Como gostaria de o ouvir  horas a fio  sobre a sua visão da sua vida, naquele jeito de quem ainda por cá anda, mas há muito que anda por fora ou acima do que cá se passa.

Enfim!

Vamos ter de nos ir falando, agora, mais de longe, mas, porventura, com maior frequência.

Para já, retenha que, como seu aluno em tantos instantes da saga comum, aprendi bastante, mas não tudo o que devia.

Que, como seu amigo e admirador, aí aprendi quase tudo  e lhe agradeço o Comércio do Funchal, o Expresso e o PÚBLICO em especial, e mais as inumeráveis coisas em que quis esbanjar a sua frenética existência. Esbanjar, não. Parecer que esbanjava, deixando, contudo, um traço útil no caminho dos outros.

Que, como quem conheceu bem o que era e como era, guardo a impressão que se guarda sempre dos que mudam a nossa vida. Umas vezes, concordando consigo. Outras, não. Sempre, porém, situando-o no elenco dos raros por aquilo que são e por aquilo que fazem.

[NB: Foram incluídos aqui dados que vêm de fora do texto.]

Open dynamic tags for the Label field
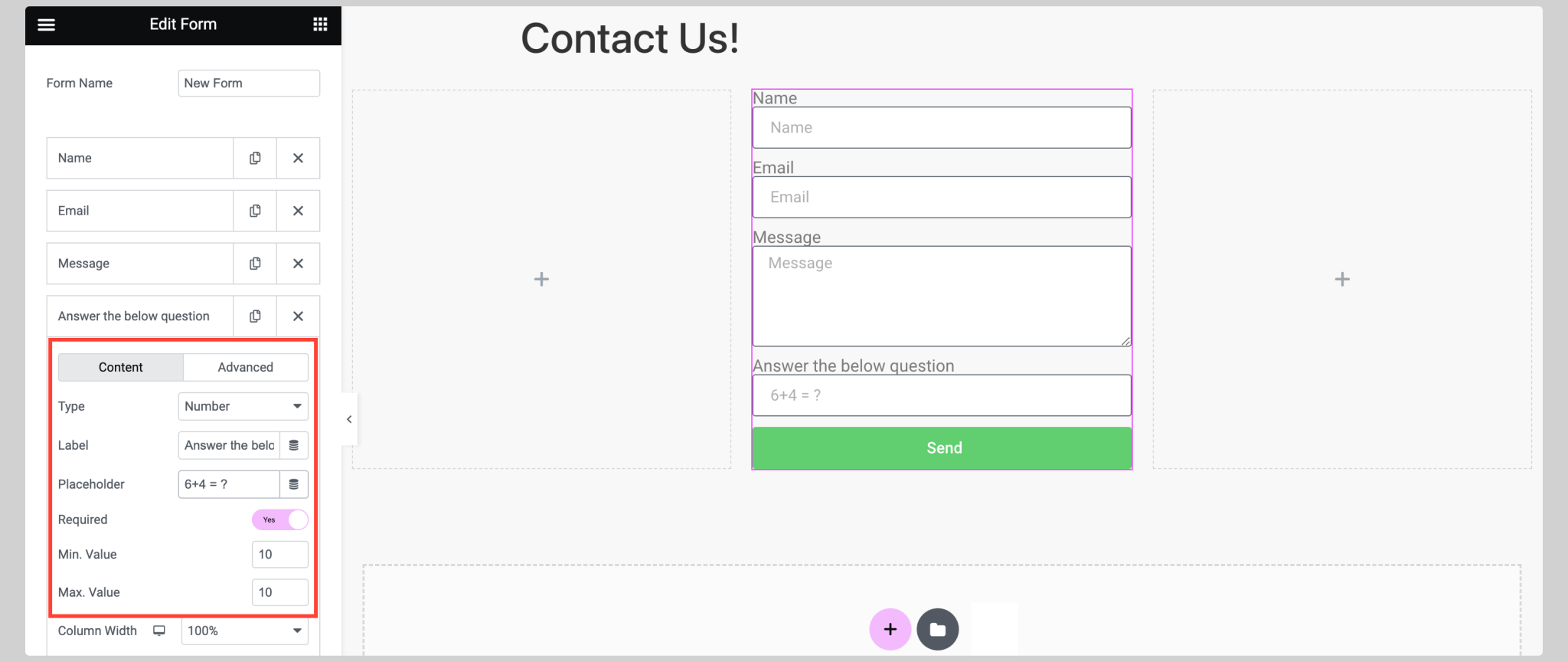1568x662 pixels. [294, 445]

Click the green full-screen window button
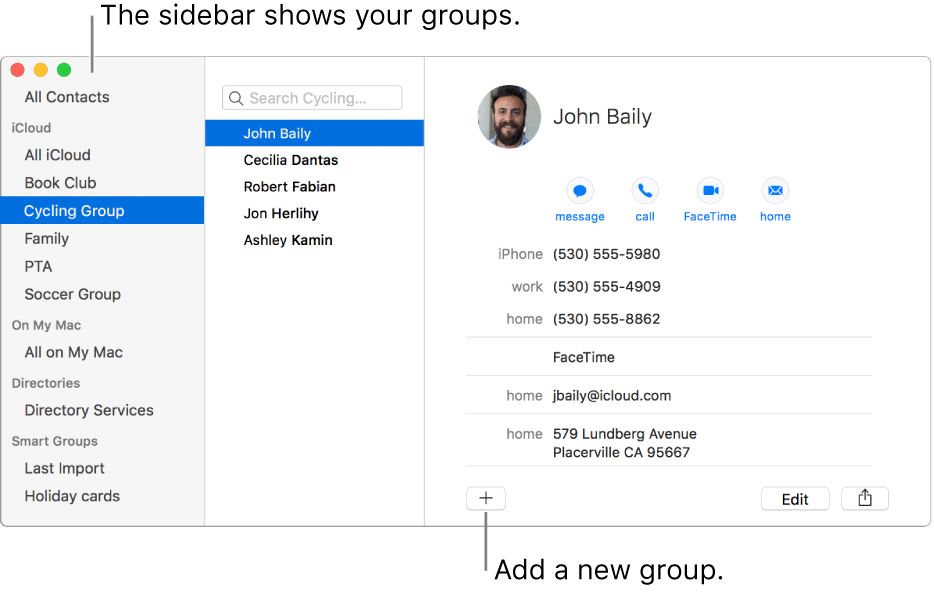pos(64,70)
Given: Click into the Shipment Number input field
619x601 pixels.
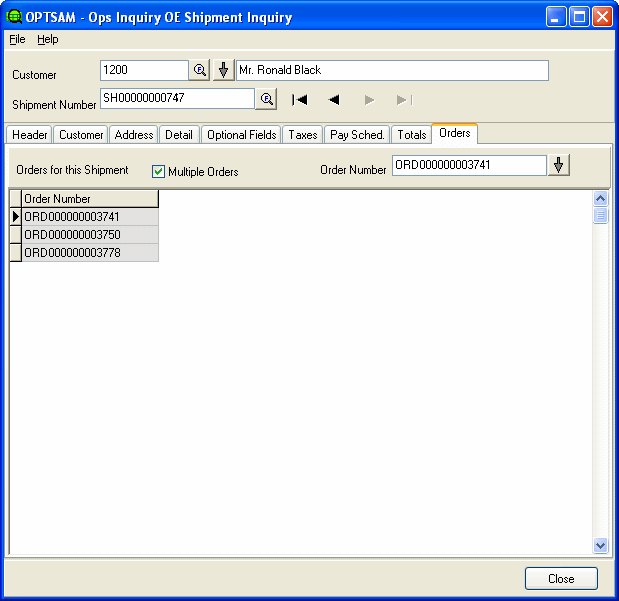Looking at the screenshot, I should (x=177, y=98).
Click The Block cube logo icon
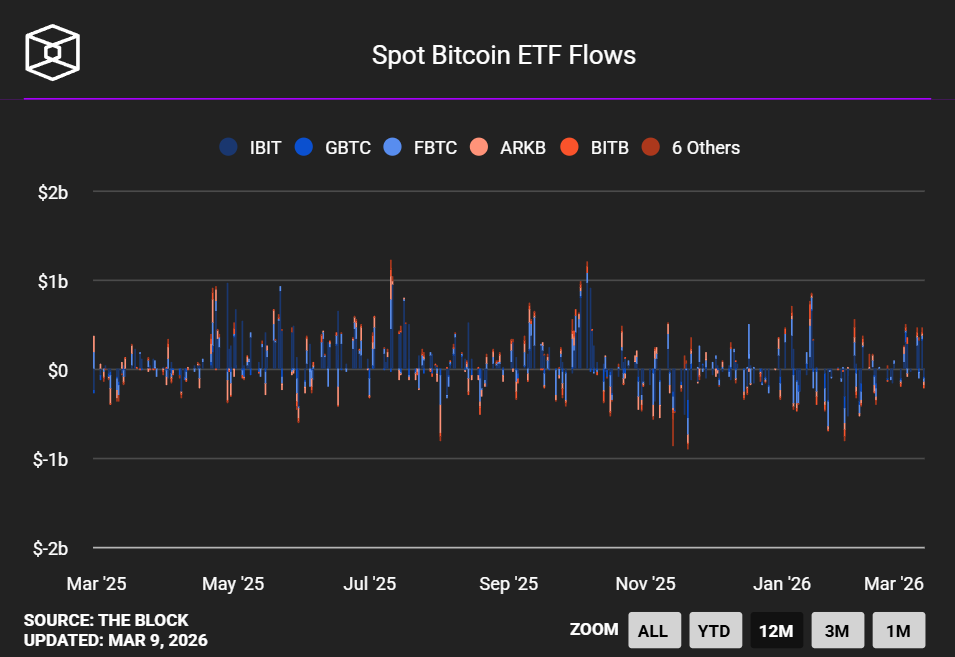Image resolution: width=955 pixels, height=657 pixels. [x=53, y=51]

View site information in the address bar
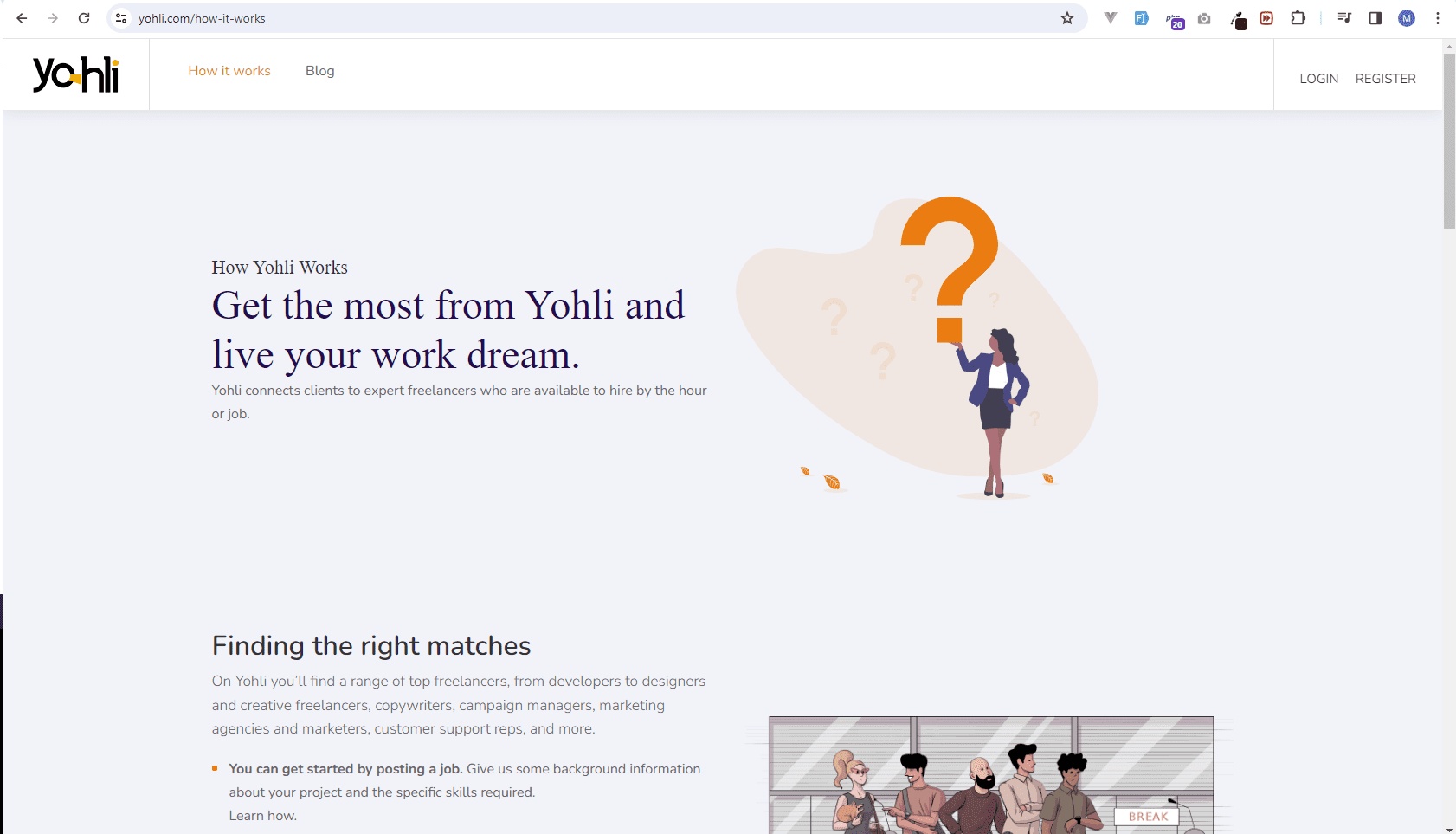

Finalmente, que, como Presidente da República, lhe transmito, de forma mais institucional, a gratidão pelo que lutou para que houvesse democracia em Portugal. Mesmo quando se exasperou com ideias, costumes, gerações ou partes delas, que não conseguia compreender e aceitar.

Dentro de uns tempos nos encontraremos, cara a cara. E verá que o seu Purgatório, se houver, será mais breve do que o meu.

Até lá, não mude!

Quero reencontrá-lo como era e é. Foi assim que gostei de o conhecer e privar consigo!